Weather protection is an essential feature of any up-to-date vehicle. Rain, hot sun, wind, airborne grit and dust, cold, all discourage riding out in the open all of the time. In order to become the ordinary means of transport, a vehicle must be able to protect the rider against the worst effects of these annoying elements. Nobody expects a car, or bus, or train, to expose the rider to a host of unhealthful and disturbing elements but bike riders bundle up and assume that this is part of life and unavoidable. This reduces the number of users of human-powered vehicles tremendously except in the most forgiving climates. Putting an umbrella above a bike is to invite a gust of wind to carry you into oncoming traffic, a dreadful thought. Assuming a lower position, (while providing visual signals of the presence of the rider, flags, LEDS floating above, streamers and the like), offers great advantages, through a lower center of gravity, aside from greater comfort at times. Additionally, Three wheels and an electrical-assist motor and its batteries, add weight down low, where it contributes the most to safety, and guard against the negative effects of the increased surface area that weather enclosure requires. We have some wonderful weather-resistant and very lightweight materials available today that allow for tight, transparent enclosures to be made that can be easily stored when not needed, so this improvement in the usability of the vehicle can be deployed only when necessary. No industrial-scale vehicle can offer this kind of variability to the rider. Tiny battery-powered also relatively easy to provide and wind-screens are easy to deploy on stable tricycles.

The bike is essentially a single-person device. There are tandems but they are rare and require good coordination between riders. With appropriate designs, we can have side by side or tandem-style multi-person human-powered vehicles that, because they are on a stable three-wheel platform, do not require anything special from the riders. One could even be severely-disabled and it would be of no consequence. Even three or more people could ride on a single vehicle with no problem. We have sen this so seldom that we don’t consider it even possible, but it is not really a problem, just very unusual. The multi-person ”Sociables” of the 19th century laid the groundwork for this development but have, sadly, subsequently disappeared.

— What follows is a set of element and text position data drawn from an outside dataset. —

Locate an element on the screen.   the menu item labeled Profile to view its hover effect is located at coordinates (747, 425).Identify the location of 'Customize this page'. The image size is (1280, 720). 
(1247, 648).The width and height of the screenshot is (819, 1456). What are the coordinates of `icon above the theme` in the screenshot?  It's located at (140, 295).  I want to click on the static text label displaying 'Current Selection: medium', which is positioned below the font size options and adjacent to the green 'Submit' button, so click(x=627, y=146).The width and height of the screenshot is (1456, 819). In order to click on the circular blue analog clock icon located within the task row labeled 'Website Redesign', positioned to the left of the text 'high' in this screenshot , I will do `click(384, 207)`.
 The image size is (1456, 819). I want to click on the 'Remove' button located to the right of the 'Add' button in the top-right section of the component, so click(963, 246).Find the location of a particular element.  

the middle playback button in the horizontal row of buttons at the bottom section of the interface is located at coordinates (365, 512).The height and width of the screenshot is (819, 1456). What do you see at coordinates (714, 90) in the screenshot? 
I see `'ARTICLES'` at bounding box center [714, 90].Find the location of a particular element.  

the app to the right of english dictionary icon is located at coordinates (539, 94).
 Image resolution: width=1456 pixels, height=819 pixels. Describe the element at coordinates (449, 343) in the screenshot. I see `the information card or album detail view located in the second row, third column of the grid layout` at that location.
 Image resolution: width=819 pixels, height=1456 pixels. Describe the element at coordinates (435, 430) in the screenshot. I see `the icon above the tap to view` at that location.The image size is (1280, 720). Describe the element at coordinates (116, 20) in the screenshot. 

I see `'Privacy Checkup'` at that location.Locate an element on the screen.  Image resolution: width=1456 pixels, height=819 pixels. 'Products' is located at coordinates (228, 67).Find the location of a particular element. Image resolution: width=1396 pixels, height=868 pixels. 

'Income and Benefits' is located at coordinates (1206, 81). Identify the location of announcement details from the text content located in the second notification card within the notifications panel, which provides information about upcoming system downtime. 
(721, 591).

We can bring them back and build on that tradition, expand the common bicycle into the multi-person vehicle it always had the potential to be.

 

All of these improvements in the safety, utility, enjoyment, practicality, and range of features available for muscle-powered, electric-assisted vehicles, primarily (hopefully shared) futuristic tricycles, are ready to be deployed today. They will change the expectations that we have for the most appropriate use of materials and resources that we, in any event, need to cultivate for our own benefit and survival. There is a full century of slack to take up in the opportunity for innovation in the field of human-scale transportation. This will involve no sacrifice of comfort or other pleasures, in fact, will enhance our existence in numerous ways, help us to be healthier and more vigorous in closer touch with our surroundings and each other. It is the reason I am devoting my energies to the development of these possibilities, and suggest that you do too.